_Description of the task_
Retype, word for word, everything from the line containing "Open the About tab" down to the end of the items.

[Records from a data source]
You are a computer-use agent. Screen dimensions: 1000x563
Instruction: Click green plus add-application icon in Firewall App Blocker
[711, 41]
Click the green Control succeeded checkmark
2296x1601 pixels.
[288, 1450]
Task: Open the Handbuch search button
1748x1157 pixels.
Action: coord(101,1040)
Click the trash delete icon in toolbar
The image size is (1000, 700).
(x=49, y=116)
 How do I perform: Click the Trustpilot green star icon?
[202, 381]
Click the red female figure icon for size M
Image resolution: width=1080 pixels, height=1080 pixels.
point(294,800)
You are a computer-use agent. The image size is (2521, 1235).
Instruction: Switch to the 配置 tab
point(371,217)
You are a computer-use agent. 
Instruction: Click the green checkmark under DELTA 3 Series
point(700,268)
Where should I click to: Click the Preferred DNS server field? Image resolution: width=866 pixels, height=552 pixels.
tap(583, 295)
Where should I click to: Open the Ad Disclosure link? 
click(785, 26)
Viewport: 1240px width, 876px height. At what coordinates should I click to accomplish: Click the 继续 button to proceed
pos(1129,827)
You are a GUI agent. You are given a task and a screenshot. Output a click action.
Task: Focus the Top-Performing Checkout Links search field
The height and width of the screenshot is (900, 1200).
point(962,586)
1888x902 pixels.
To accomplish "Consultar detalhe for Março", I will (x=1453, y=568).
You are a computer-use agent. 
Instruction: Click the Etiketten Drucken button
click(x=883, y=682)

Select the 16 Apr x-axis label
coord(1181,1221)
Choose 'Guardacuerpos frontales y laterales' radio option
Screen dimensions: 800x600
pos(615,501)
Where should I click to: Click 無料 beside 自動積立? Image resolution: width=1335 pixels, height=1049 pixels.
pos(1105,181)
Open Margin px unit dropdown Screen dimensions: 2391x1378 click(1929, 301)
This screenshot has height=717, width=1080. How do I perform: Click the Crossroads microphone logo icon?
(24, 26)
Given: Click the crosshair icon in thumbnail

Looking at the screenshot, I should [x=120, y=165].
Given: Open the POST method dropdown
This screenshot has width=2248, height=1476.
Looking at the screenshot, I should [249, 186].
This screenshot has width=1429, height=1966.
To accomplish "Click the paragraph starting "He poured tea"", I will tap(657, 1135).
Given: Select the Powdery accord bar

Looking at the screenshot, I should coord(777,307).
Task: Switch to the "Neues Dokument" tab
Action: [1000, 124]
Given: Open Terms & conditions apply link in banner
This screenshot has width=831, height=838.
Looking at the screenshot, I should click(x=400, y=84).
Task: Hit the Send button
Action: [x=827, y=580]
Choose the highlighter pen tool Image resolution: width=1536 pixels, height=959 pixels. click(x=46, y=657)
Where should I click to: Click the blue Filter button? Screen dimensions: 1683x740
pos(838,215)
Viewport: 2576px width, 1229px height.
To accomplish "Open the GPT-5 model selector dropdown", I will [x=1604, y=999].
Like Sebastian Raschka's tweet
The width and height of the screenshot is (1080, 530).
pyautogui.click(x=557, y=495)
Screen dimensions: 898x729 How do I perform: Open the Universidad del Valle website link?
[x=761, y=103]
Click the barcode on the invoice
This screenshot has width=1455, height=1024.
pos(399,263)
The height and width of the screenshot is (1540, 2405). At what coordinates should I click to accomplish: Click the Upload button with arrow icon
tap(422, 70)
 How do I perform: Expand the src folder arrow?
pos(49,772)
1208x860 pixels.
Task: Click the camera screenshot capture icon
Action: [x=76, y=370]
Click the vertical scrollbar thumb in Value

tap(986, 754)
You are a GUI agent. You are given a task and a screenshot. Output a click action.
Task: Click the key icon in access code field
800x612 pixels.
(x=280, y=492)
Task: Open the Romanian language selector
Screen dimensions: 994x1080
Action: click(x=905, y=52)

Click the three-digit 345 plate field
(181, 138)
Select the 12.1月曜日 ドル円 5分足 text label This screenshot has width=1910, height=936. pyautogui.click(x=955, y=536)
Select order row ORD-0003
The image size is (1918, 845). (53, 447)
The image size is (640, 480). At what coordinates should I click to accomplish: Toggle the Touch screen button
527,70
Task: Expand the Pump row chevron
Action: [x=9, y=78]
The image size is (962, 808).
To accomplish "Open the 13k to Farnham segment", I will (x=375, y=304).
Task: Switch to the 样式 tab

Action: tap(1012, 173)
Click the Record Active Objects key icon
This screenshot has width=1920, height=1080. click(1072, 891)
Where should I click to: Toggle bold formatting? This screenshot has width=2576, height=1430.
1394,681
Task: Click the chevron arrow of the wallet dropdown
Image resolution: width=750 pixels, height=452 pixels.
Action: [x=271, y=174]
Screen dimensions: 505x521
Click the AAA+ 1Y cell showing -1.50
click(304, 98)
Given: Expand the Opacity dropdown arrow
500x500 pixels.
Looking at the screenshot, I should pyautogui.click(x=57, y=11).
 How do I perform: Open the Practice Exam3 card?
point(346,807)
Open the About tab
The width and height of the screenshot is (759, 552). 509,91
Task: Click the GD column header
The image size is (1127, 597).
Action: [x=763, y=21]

_Completed exercise_
Open the About tab
The width and height of the screenshot is (759, 552). 509,91
Task: Click the GD column header
The image size is (1127, 597).
Action: [x=763, y=21]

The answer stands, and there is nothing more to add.